We still teach children the same way we taught them 100 years ago. If you took a kid from 1920 and plunked him down in a modern classroom he would feel completely at home, albeit with a few minor advancements like projectors. But the experience would be largely the same. The same is not true for just about any other modern a activity. Education productivity has actually declined as we apply ancient procedures and processes, except now we require an army of bureaucrats in the mix.

I'll wait for someone to explain why it's sensible to explain price differences for goods that are radically different over the time period shown. I won't hold my breath, though. (Comparing telecommunications and home appliances and healthcare today to that in 1950 is entirely untenable.)

Education has a limited supply, limited by how many students you can physically cram into a classroom. Whether this is a natural or regulated construction doesn't matter, it is a thing. So we have college educated teachers without jobs and tenured professors with a cushy lifestyle. Will this dynamic change?

The Baumol sectors aren't really optional. You need a place to live. You need an education to get a credential to have a career. You need necessary healthcare to live.

As other goods got cheaper there was more money slushing around that could have gone somewhere. Back in the day economist kept thinking it would go towards...a 6 hour day...a 4 hour day...a 3 day week...early retirement. Instead, it went into goods people don't really have an option to forego (and other purely positional goods). Despite all the extra resources, these sectors haven't really turned out a fundamentally better product. A lot of the extra money seems to go into various kinds of inefficiency, waste, or superfluous benefits.

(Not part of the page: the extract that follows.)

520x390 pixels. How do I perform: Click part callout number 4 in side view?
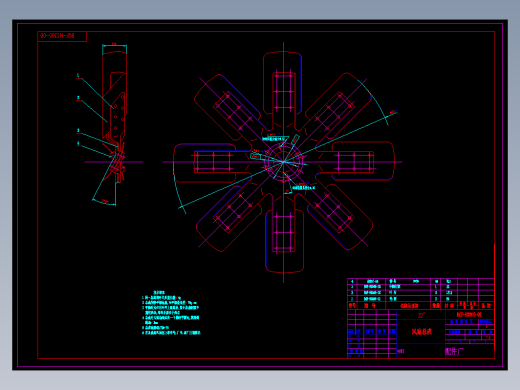pos(78,143)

In a world where these sectors didn't soak up the extra money people might work less, or have a spouse stay home with the kids, or retire earlier, or just generally have more financial security.

So for analysis of this sort, should we be measuring the cost of goods not in dollars, but in how many hours it takes to make the money to buy the goods, working at a median hourly rate?

I like the book, but I do not see why a recording is not a substitute for a musical performance, but it is a substitute for a lecture performance. Granted, neither is a perfect substitute but I think both are in improvement in productivity, broadly speaking.

Would that be because we are trying to buy more coaching/motivators, smarts and credentials and not more just knowledge and skills? Mostly if I want to learn something, I go to a coach/tutor, a book or youtube not school but if I want acknowledgement that I have smarts and skill I got to go to school.

So are we trying to buy more IQ and Longevity but failing but cannot due to the marginal befit of schooling and healthcare is to the point where additional spending is negative?

Do economists have any measures of litigiousness? I'd be interested to see how much of the cost increase comes from not just the actual lawsuits, but all the precautions taken (often wasteful) to protect against possible future lawsuits. I've recently dived into the world of K-12 education, and realized it is a much more litigious industry than I originally thought. I imagine healthcare is the same.